Sans adhérer, loin s’en faut, aux valeurs prônées par le courant de Caroline Fourest, un courant laïciste radical, focalisé sur l’islam, nous sommes néanmoins perplexes sur ce que cherchent, dans le fond, ceux qui ont organisé ce chahut. Outre son côté provocateur voire suicidaire, faut-il aller chercher du côté de l’intolérance antidémocratique ou serait-ce une manière de rendre visible, au cœur même du symbole du libre examen, la transformation culturelle et sociale de la ville ?

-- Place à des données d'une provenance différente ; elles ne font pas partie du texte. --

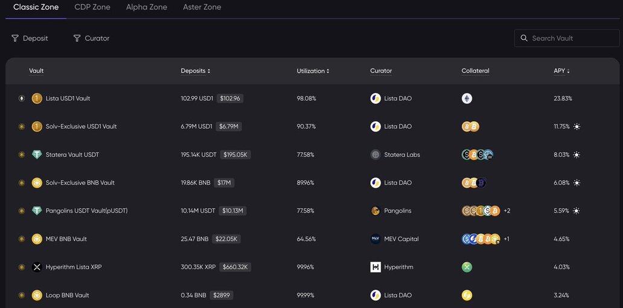
Task: Open the Loop BNB Vault link
Action: pos(67,295)
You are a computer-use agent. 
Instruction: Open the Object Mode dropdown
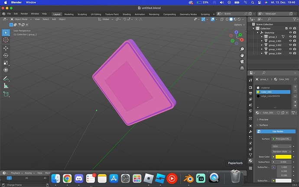[x=21, y=19]
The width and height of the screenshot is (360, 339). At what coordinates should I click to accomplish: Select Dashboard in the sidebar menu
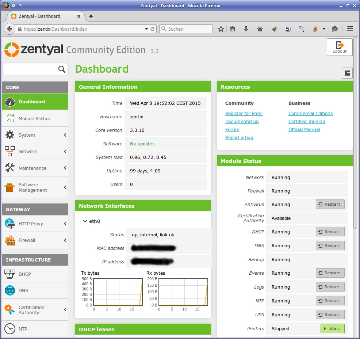35,102
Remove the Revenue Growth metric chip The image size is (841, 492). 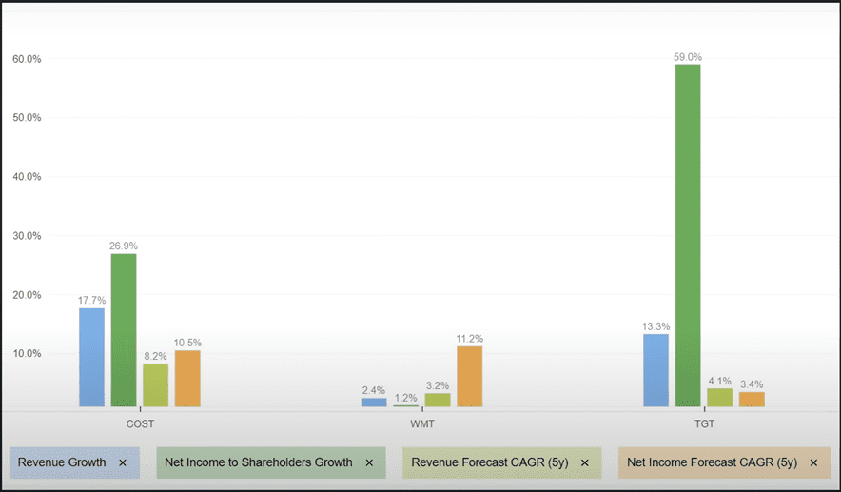tap(123, 462)
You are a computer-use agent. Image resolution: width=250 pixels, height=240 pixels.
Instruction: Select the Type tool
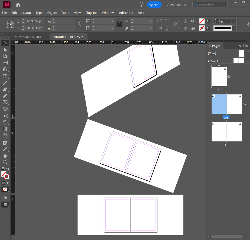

Dans tous les cas, on ne peut souscrire aux formes qui empêchent le débat et la compréhension des uns et des autres, d’autant qu’il s’agissait ce soir-là de dénoncer une extrême-droite qui se veut fréquentable. Nous avons tous en mémoire, comme le rappelle Jean-Jacques Jespers dans Le Soir, des soirées houleuses et non moins joyeuses à l’ULB, au temps glorieux des années post- 68. Nous avons pu nous-mêmes être empêchés ou interdits de parole, voire même, comme Marcel Liebman, menacé de mort. Cela ne nous conduit pas à accepter de telles pratiques.